#### [Request]
Please reproduce the entries word for word, starting at the line that contains "Given: Launch File Explorer from the taskbar" and stopping after the line that contains "Instruction: Click the", with both of those lines included.

Entries in the collection:

--------------------

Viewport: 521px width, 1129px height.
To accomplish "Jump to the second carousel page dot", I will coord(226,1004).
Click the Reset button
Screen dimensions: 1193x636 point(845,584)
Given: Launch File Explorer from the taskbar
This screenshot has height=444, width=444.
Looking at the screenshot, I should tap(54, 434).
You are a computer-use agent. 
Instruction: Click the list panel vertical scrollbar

--------------------

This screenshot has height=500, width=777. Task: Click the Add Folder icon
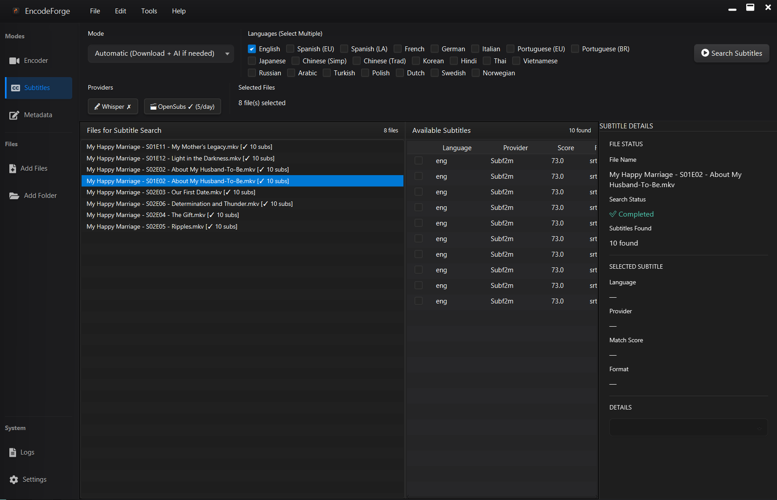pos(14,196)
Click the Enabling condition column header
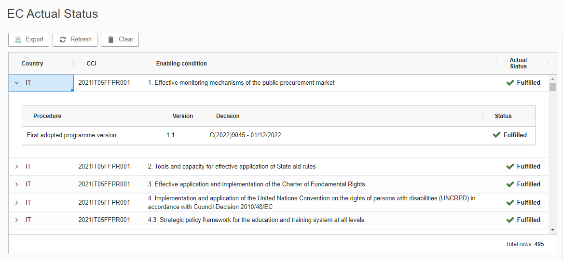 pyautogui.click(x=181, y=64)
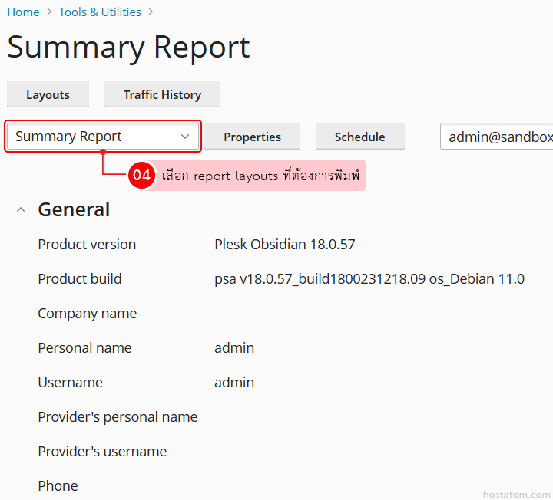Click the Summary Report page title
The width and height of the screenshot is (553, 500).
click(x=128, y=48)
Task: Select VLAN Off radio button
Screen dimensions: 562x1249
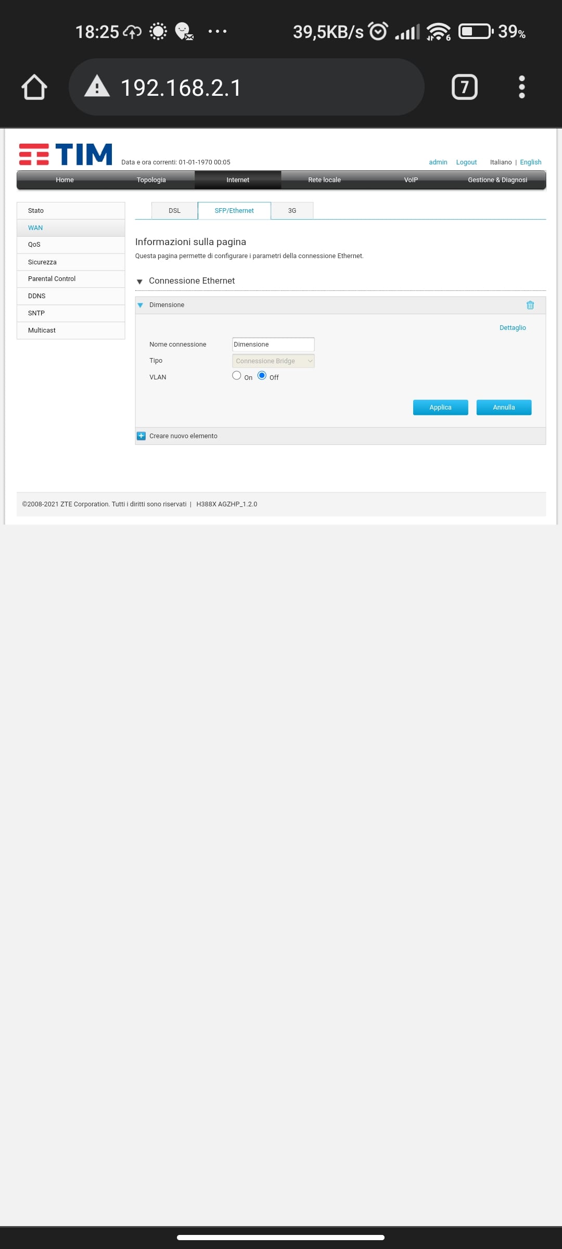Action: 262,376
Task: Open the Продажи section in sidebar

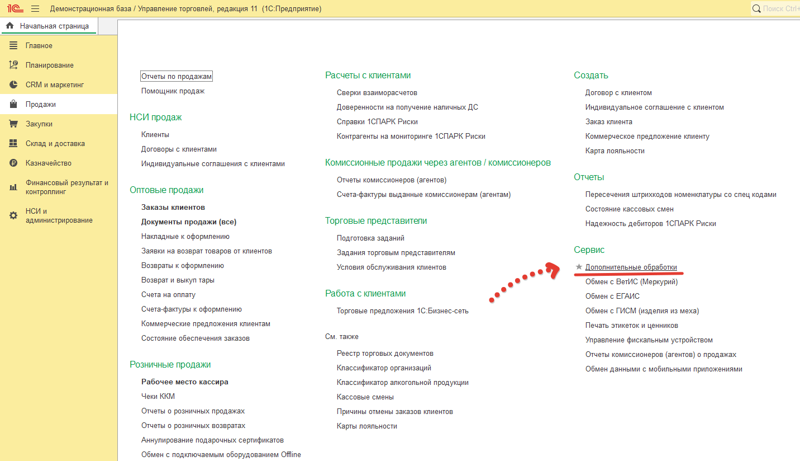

--------------------

#### [Answer]
Given: Launch File Explorer from the taskbar
This screenshot has height=444, width=444.
Looking at the screenshot, I should tap(54, 434).
You are a computer-use agent. 
Instruction: Click the list panel vertical scrollbar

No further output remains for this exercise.